A score of national and international foreign policy specialists and more than 40 Wellington-based policymakers will gather at the University of Otago tomorrow for the opening of New Zealand’s preeminent, annual, foreign policy gathering.
School co-director Prof Patman hopes the three-day event, themed The faltering international rules-based order and New Zealand, will cause the government to rethink its foreign policy.
“I think it is a fork-in-the-road moment for New Zealand foreign policy,” Prof Patman said.
“I hope this will be the beginning of a debate about what is the best direction for New Zealand and other small countries and middle powers in protecting their interests."

Speakers at this weekend’s School include Dr Malcolm Jorgensen, of the Max Planck Institute, Germany; Ministry of Foreign Affairs and Trade deputy chief executive Tahamoana Macpherson; Prof Fadhel Kahoub, of Denison University, United States (US); Ukraine Analytica editor Dr Hanna Shelest; and Prof Richard Byrne, of University of Maryland Global Campus, US.
Speaking on Global Insight, Prof Patman said he believed New Zealand’s approach to the new global disorder and the US government’s Trump administration needed to change.

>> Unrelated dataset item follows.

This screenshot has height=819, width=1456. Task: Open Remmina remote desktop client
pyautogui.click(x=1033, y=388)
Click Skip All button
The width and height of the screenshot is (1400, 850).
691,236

"The international status quo is not working well for New Zealand, and many other countries, because the rules they depend on are being flagrantly undermined,” Prof Patman said.
- Watch full interview
“I think the current policy, which I've described as a softly, softly approach to Trump . . . it's not working."

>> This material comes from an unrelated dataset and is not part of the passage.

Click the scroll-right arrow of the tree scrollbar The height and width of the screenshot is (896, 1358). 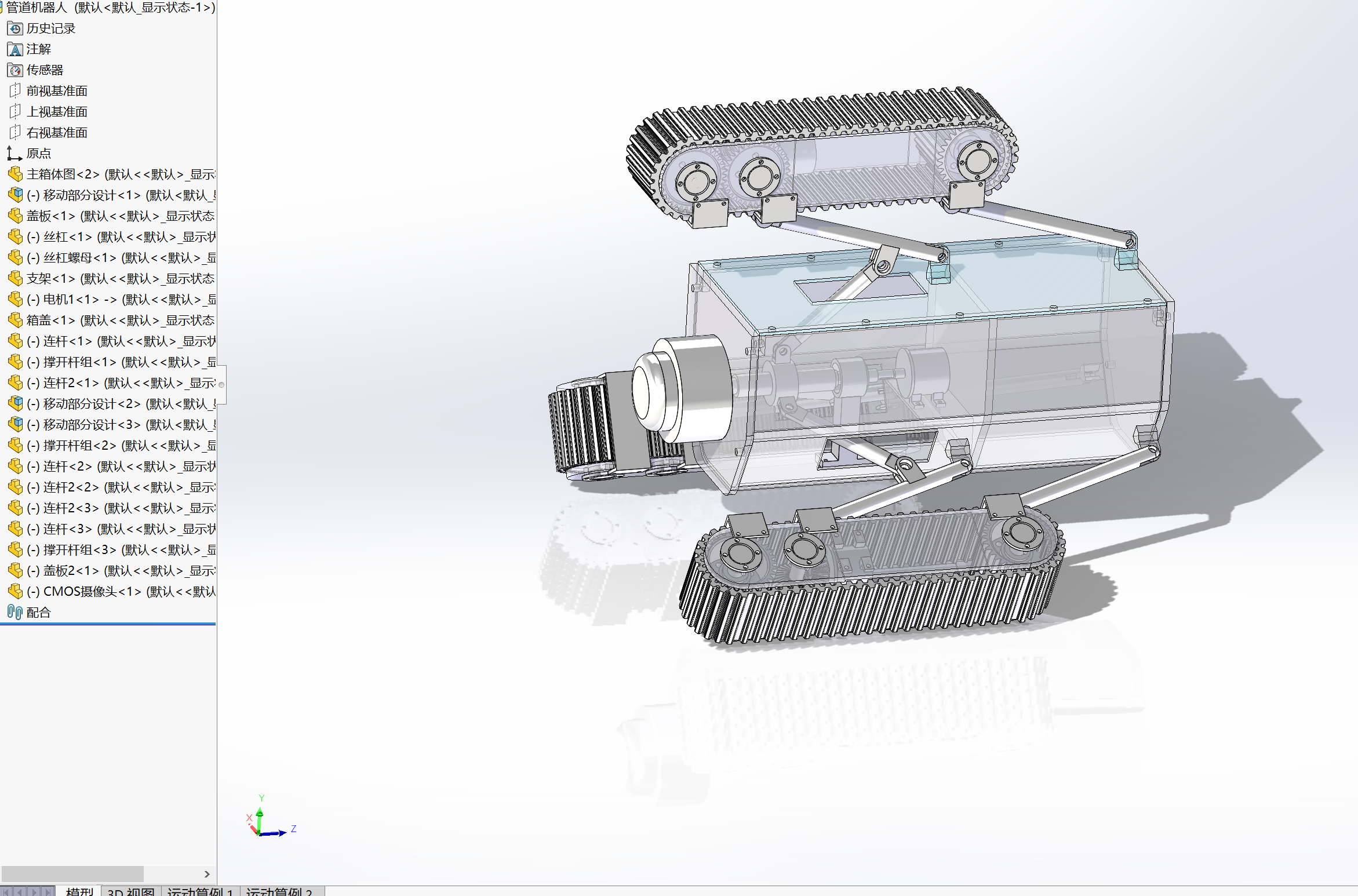(x=207, y=874)
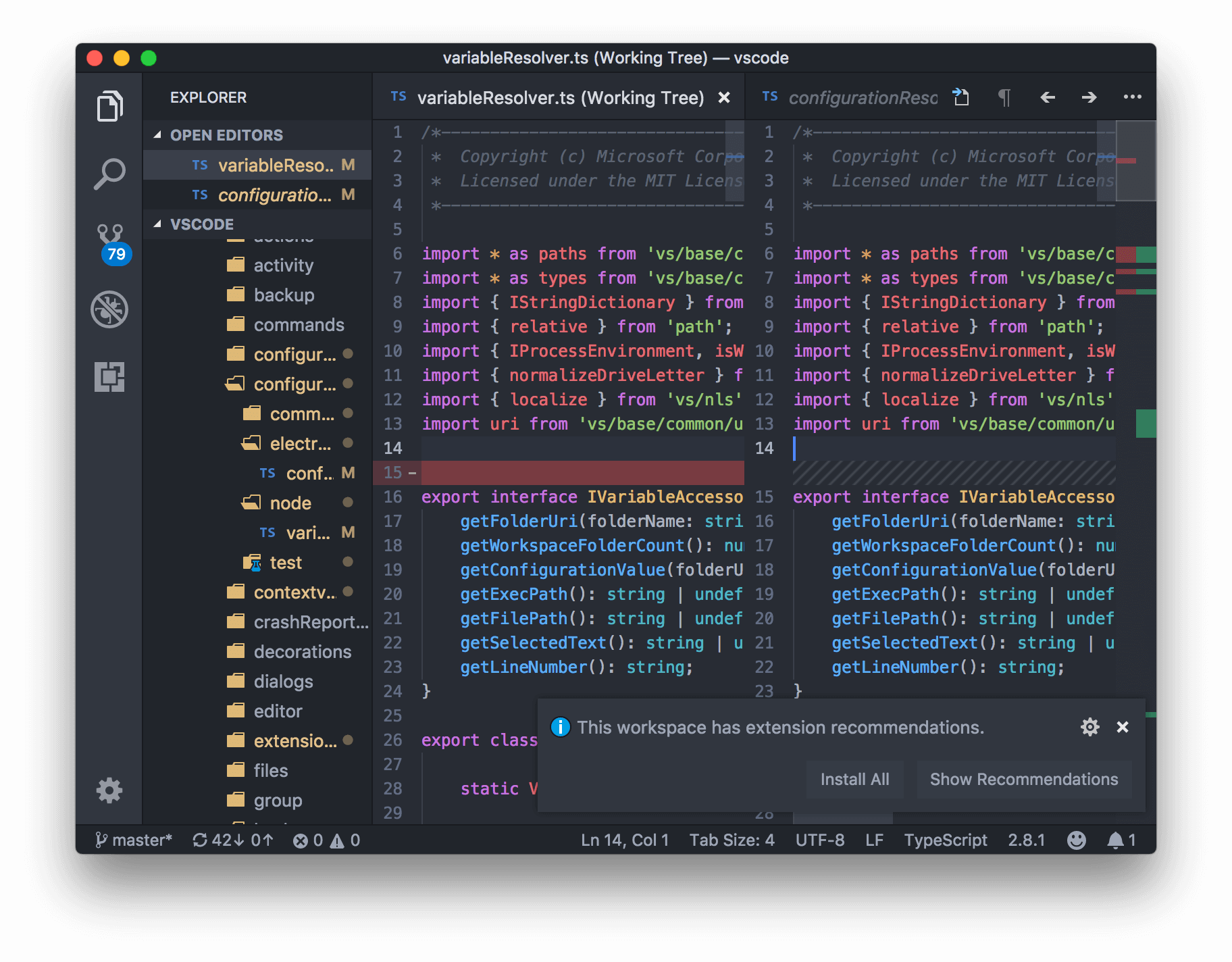Screen dimensions: 1232x962
Task: Open the Debug view in the activity bar
Action: coord(109,309)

He favoured a more direct approach in dealing with the US government and a more collaborative approach to tackling global rule-breaking by major powers.
"Most of the key problems — climate change, pandemics, transnational terrorism, problems of economic contagion — can only be solved with the participation of all countries, not just great powers.”
Also on Global Insight, Prof Byrne said he believed New Zealand could influence world affairs by forming strategic trade partnerships that did not include the United States or China and by speaking up when major powers behaved badly.
"If countries [do that], that may well pressure the United States and China to be more faithful to rules-based trade and order,” Prof Byrne said.
In this episode of Global Insight, Profs Patman and Byrne discussed the peace talks between the US and Iran, the background to the current disordered global system, the history of the Foreign Policy School and the potential impact of the School and New Zealand on global relations.